Question

In the system shown, find the speed with which the $12\text{kg}$ block hits the ground. Consider the pulley and string to be massless and friction is absent everywhere. [Take $g=10{\text{m/s}}^2$]

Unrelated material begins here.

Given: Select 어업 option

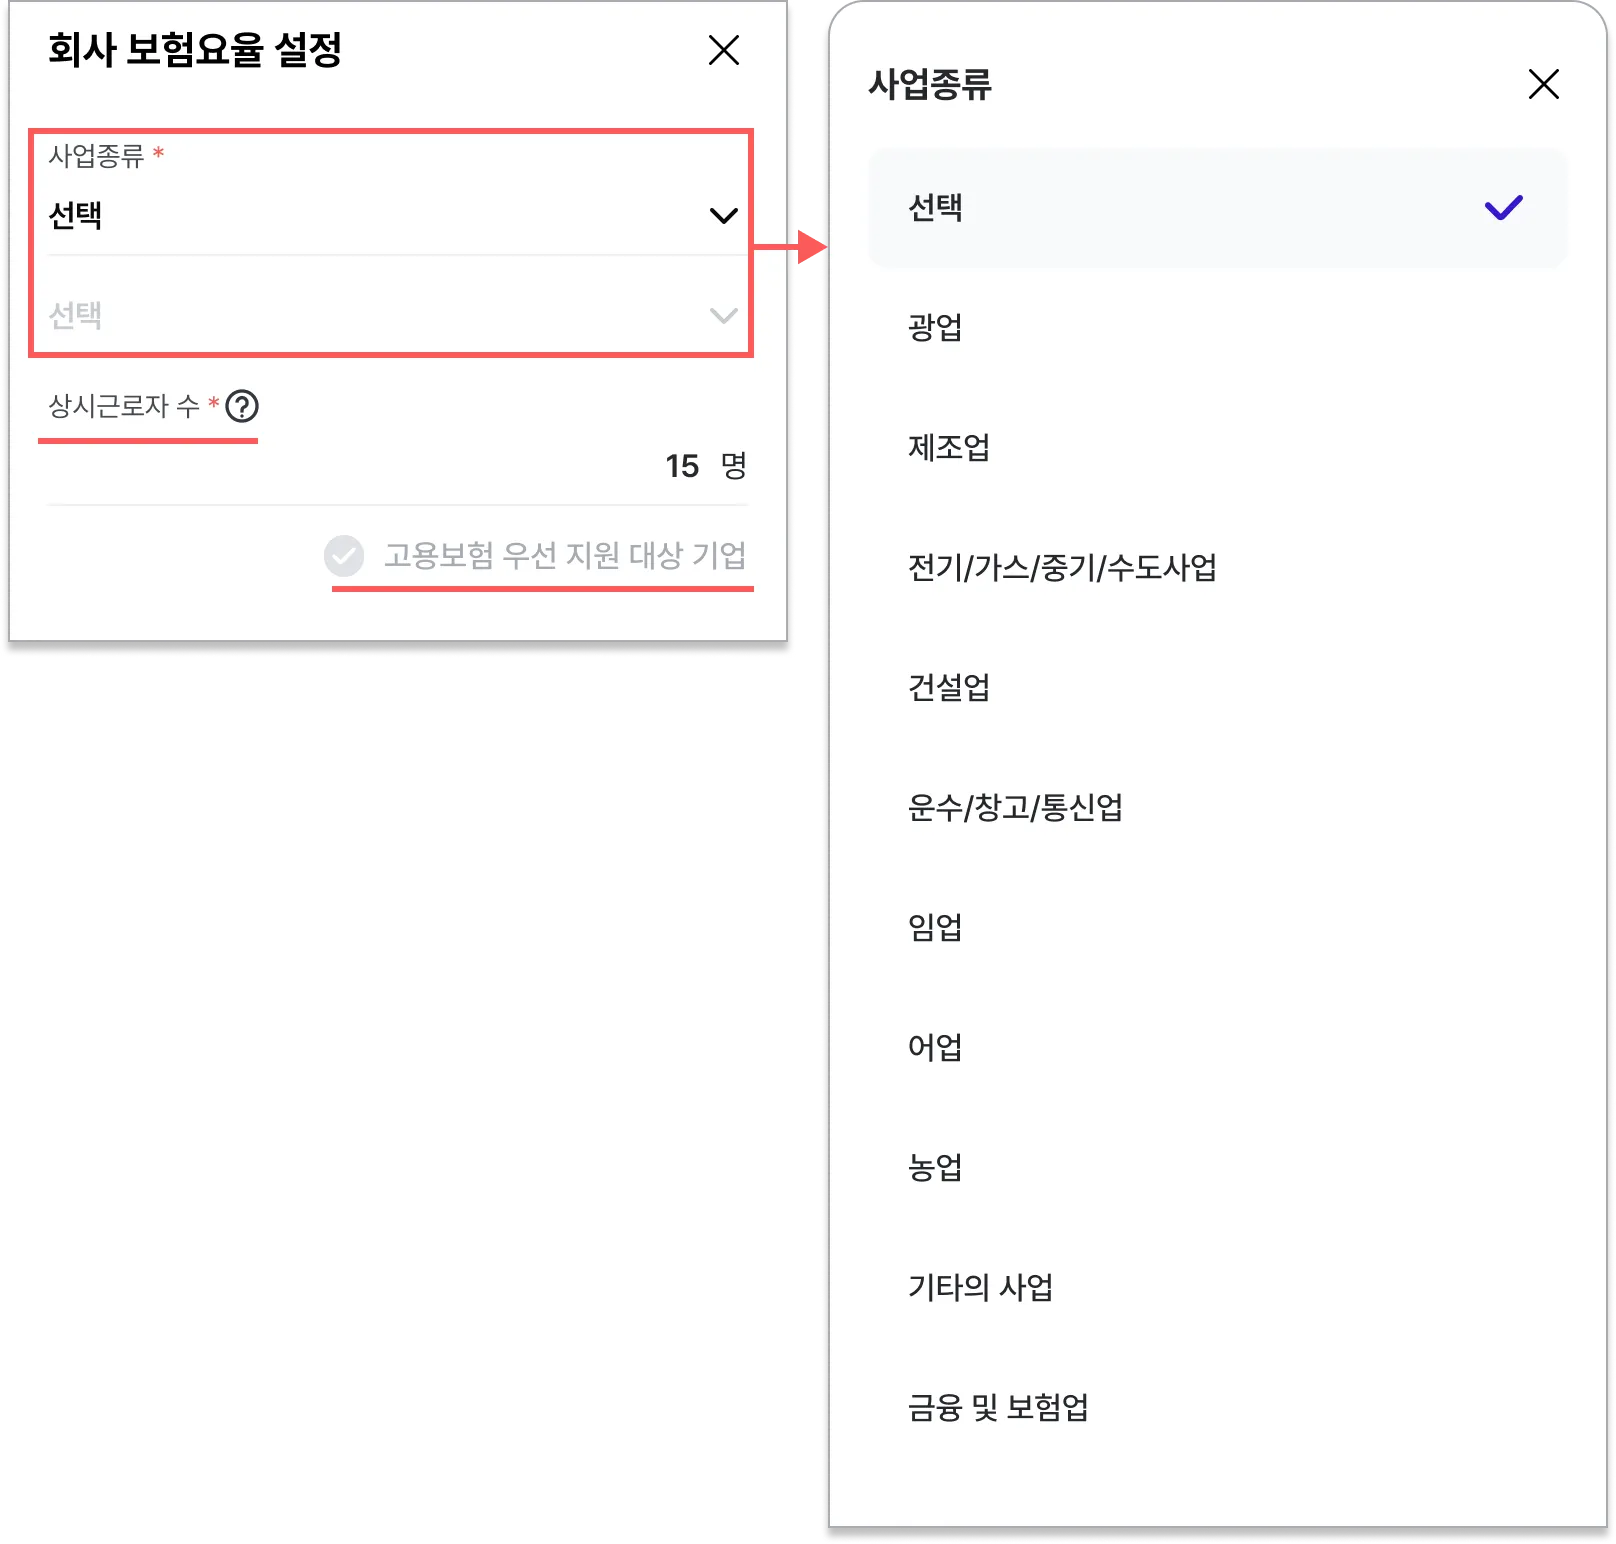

• A. $2\sqrt{10}{\text{ms}}^{-1}$
• B. $4\sqrt{2}{\text{ms}}^{-1}$
• C. $2\sqrt{5}{\text{ms}}^{-1}$
• D. $3{\text{ms}}^{-1}$

Answer 1

The correct option is C $2\sqrt{5}{\text{ms}}^{-1}$

From conservation of mechanical energy,
$\Delta KE+\Delta PE=0$

Since initial $KE=0$ (both the blocks are at rest), we can write,
$K{E}_f+P{E}_f=P{E}_i$
$\Rightarrow \frac{1}{2}{m}_1{v}_1^2+\frac{1}{2}{m}_2{v}_2^2+m_{1}g{h}_1+m_{2}g\left(0\right)=m_{1}g\left(0\right)+m_{2}g{h}_2$
(Taking datum at ground level)

Distance moved up by $m_1=$ distance moved down by $m_2$ (due to string constraint)
i.e $h_1=h_2$
Also, $v_1=v_2$ by the same reasoning.

$\Rightarrow \frac{1}{2}{m}_1{v}_1^2+\frac{1}{2}{m}_2{v}_2^2=m_{2}gh-m_{1}gh$
$\Rightarrow 8\times 10\times 2=\frac{1}{2}\times 16v^2$
$\therefore v=2\sqrt{5}{\text{ms}}^{-1}$ is the speed of block $m_2$ when it hits the ground.